I Jalisse a Sanremo con Alexa tra ironia e comandi vocali

C’è una tradizione che accompagna il Festival di Sanremo quasi quanto i fiori e le canzoni italiane: l’assenza dei Jalisse dalla gara. Quest’anno però qualcosa cambia. A dare voce al duo è Alexa, che trasforma il proprio Cloud in un palcoscenico alternativo fatto di comandi vocali dedicati, battute autoironiche ed esperienze interattive pensate per accompagnare il pubblico durante la settimana della kermesse.

LEGGI ANCHE: Tredici Pietro lungo la scala della vita: «Siamo tutti un ‘Uomo che cade’»

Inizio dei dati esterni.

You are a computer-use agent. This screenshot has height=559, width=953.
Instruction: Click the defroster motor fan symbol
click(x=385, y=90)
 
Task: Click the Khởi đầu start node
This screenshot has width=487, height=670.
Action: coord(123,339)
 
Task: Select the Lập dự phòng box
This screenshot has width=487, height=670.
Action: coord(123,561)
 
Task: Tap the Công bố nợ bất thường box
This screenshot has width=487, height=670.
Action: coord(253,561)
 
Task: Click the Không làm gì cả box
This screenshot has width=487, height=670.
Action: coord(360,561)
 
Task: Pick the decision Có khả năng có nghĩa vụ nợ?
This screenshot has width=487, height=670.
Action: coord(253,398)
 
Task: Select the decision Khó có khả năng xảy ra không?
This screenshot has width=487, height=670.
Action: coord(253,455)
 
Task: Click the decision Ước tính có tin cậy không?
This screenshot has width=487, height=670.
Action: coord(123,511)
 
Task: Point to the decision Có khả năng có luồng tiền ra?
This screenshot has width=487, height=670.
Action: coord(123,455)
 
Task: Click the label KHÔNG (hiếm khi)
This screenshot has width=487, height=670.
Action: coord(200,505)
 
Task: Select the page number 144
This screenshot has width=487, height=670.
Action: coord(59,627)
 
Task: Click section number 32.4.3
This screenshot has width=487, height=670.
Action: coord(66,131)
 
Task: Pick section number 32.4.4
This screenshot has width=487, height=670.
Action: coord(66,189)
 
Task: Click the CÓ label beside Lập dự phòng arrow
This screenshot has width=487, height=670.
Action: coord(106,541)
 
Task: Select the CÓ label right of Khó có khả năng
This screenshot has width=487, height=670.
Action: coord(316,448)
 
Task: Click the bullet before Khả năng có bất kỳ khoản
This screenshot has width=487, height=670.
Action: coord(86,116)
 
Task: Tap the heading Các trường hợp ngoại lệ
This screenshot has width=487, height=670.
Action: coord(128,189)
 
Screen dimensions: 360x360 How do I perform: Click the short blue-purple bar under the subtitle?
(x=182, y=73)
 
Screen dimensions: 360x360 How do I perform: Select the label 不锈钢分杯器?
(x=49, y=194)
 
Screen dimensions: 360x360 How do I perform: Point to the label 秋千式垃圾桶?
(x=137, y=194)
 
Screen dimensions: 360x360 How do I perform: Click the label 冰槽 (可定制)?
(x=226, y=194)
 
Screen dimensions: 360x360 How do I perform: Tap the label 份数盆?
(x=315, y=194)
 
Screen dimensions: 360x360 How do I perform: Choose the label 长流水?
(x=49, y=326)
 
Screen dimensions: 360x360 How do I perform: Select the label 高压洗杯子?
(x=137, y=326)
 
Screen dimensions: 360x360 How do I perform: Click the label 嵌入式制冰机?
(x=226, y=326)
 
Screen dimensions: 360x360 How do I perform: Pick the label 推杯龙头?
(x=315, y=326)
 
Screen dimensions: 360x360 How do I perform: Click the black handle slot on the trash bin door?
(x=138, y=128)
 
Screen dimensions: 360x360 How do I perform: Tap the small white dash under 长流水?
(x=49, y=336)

L’intervista vocale: Alexa fa le domande ai Jalisse

Dal 23 febbraio basterà dire Alexa, mi mancano i Jalisse per accedere a un’intervista esclusiva in cui a fare le domande al duo è proprio l’assistente vocale. Una conversazione tra ironia e memoria storica del Festival, dove il duo ripercorre le esclusioni, la vittoria che li ha resi celebri e il legame mai interrotto con Sanremo. L’esperienza nasce con l’obiettivo di portare la musica dentro le case degli italiani in una forma nuova, più diretta e quotidiana.

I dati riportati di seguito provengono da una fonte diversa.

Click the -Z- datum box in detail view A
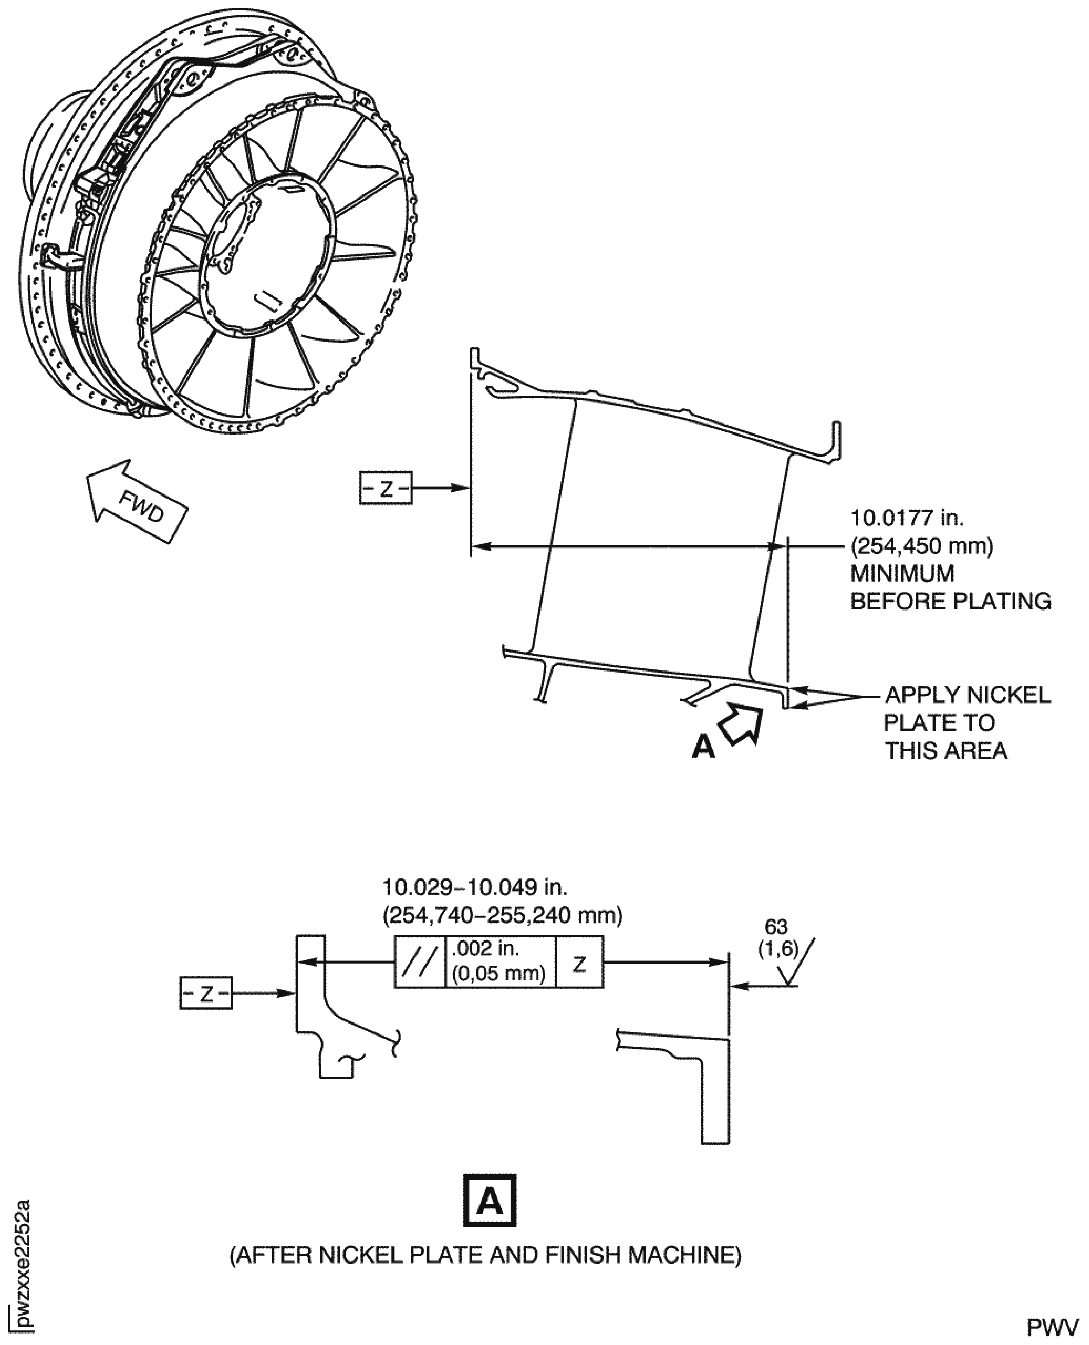206,993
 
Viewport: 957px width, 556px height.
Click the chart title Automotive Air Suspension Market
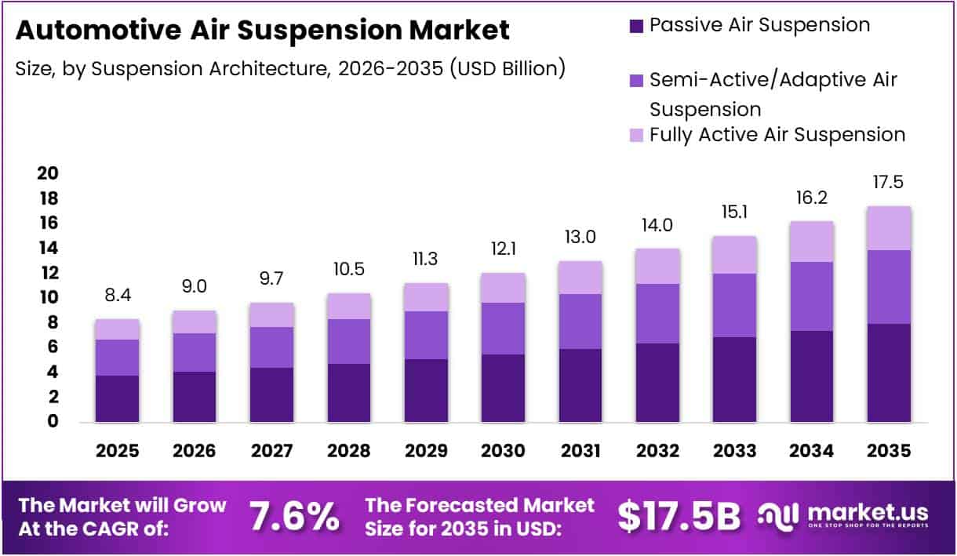coord(263,31)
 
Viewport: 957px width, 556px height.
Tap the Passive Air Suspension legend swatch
coord(636,26)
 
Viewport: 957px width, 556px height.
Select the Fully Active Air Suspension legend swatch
coord(636,135)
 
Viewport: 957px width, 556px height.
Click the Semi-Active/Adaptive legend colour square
coord(636,80)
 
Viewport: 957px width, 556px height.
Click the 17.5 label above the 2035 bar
coord(888,183)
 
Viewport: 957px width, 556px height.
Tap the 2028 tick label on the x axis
coord(348,451)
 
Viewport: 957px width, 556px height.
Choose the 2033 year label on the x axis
coord(734,451)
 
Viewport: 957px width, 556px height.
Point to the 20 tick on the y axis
coord(48,173)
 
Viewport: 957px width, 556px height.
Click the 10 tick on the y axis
coord(48,297)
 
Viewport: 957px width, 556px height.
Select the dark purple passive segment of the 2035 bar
coord(889,372)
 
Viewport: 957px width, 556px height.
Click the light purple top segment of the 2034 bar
coord(812,242)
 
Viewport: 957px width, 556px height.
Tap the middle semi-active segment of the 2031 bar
coord(580,322)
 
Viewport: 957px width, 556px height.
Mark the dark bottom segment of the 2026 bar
coord(195,397)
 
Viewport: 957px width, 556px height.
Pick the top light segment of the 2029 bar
coord(426,297)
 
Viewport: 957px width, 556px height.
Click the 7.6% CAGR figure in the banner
coord(294,517)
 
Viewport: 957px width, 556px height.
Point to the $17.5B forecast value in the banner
coord(679,517)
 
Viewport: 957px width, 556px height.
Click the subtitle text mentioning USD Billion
coord(290,68)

«Sull’onda del successo degli anni precedenti, anche nel 2026 Alexa vuole essere la compagna ideale per seguire Sanremo dal divano», spiega Lucrezia Mancini, Senior Business Development Manager Alexa International. «La musica resta una delle interazioni più amate – continua – e ogni anno cerchiamo di rendere l’esperienza più divertente, serata dopo serata». L’idea, racconta Mancini, è quella di creare un linguaggio sempre più locale e riconoscibile: «Ci sono linee guida globali, ma è fondamentale che il flavor sia italiano. Per questo esiste un team dedicato a Milano che lavora proprio sull’ironia e sul tono di Alexa».

Ironia e comandi dedicati: l’Ariston arriva nel Cloud

Il progetto con i Jalisse nasce proprio da questo spirito leggero e autoironico. Chiedendo Alexa, i Jalisse partecipano a Sanremo?, l’assistente risponde con frasi a rotazione che giocano sulle celebri esclusioni del duo, seguite da commenti registrati dagli stessi artisti. Durante la settimana del Festival, inoltre, i Jalisse si inseriranno a sorpresa anche nei comandi quotidiani, interrompendo Alexa con battute pensate per sorprendere gli utenti.

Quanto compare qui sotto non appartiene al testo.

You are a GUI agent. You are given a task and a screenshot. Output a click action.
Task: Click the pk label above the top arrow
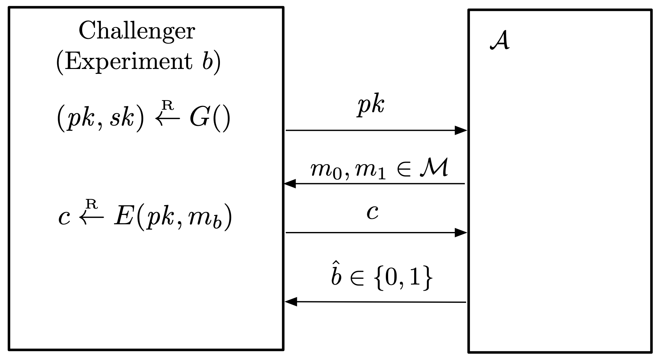371,106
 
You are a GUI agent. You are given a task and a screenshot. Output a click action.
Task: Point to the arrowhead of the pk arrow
461,130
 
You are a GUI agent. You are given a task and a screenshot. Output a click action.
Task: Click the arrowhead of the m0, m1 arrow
290,184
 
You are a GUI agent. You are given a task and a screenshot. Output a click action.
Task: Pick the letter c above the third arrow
372,213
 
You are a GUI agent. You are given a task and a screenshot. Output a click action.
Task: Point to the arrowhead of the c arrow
461,233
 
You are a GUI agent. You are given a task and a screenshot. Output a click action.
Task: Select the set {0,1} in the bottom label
403,278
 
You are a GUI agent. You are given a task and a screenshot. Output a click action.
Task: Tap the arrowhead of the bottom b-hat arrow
291,302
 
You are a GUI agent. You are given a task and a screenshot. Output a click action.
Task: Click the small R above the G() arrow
168,105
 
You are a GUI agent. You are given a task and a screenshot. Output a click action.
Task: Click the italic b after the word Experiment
208,61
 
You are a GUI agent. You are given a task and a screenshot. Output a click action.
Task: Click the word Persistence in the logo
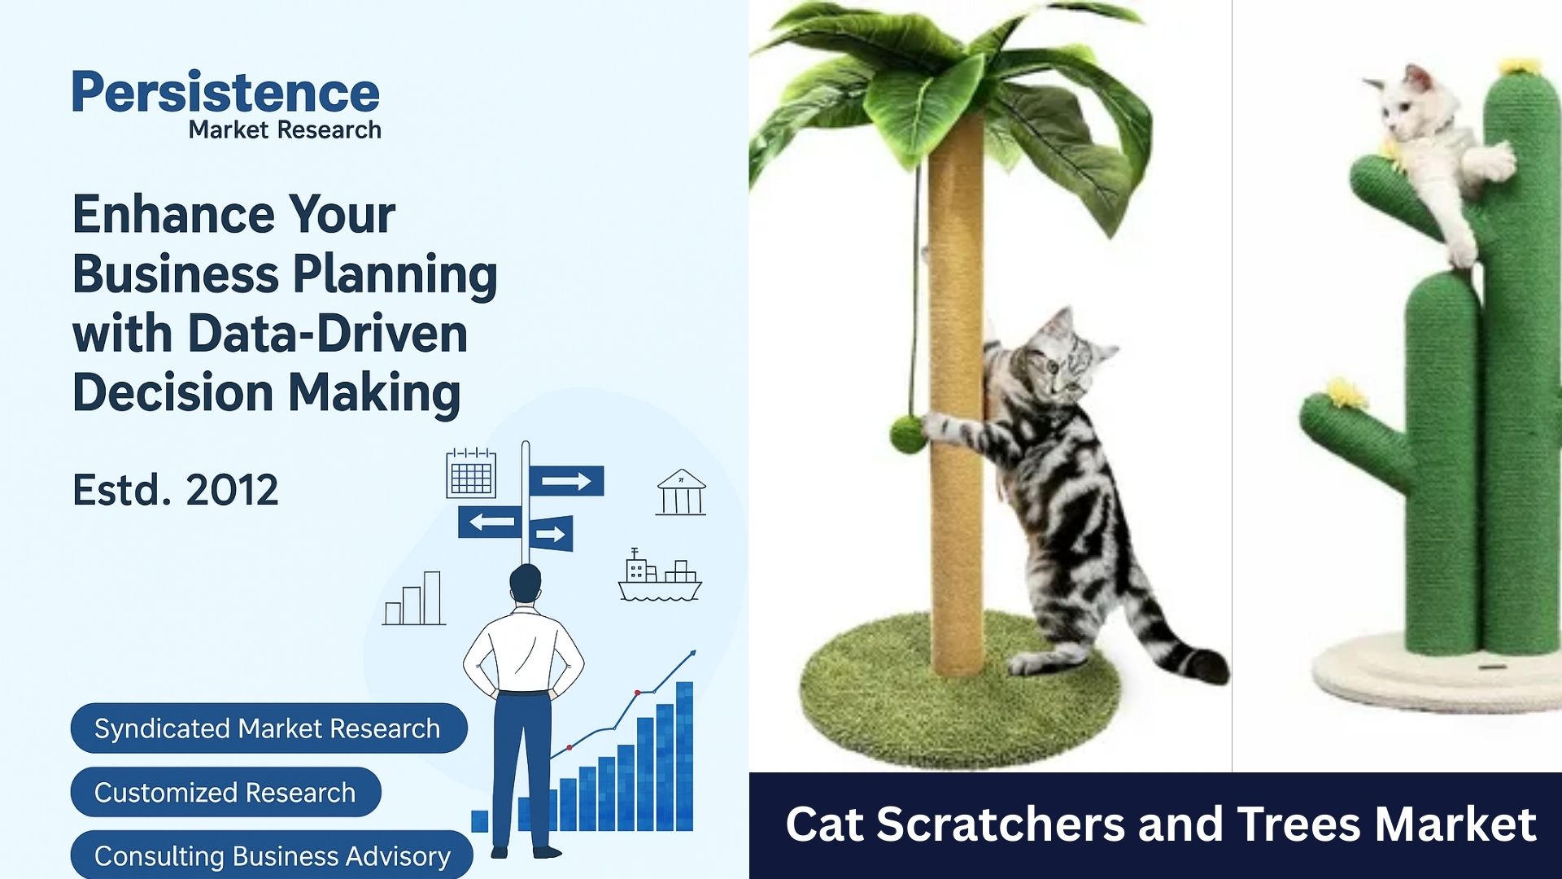(226, 92)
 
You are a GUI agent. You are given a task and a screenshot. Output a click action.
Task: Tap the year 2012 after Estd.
(232, 490)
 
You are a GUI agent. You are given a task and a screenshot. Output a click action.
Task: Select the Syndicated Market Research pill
(268, 728)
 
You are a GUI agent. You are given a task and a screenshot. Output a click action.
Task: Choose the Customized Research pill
(225, 792)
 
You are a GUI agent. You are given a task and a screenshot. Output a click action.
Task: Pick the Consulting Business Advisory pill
(272, 855)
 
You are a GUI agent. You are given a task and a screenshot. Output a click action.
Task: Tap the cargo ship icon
(660, 575)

Per il duo, l’esperienza rappresenta un modo diverso di incontrare il pubblico: «È stata una richiesta che ci ha fatto sorridere fin dall’inizio. – raccontano – Sembra davvero di dialogare con una nuova persona e di avere un feedback diretto nelle case. Non si va a Sanremo? Allora entriamo comunque nelle case delle persone, basta chiedere di noi». Gli artisti hanno collaborato anche alla costruzione dei contenuti vocali, suggerendo modifiche agli script per renderli più vicini alla loro storia.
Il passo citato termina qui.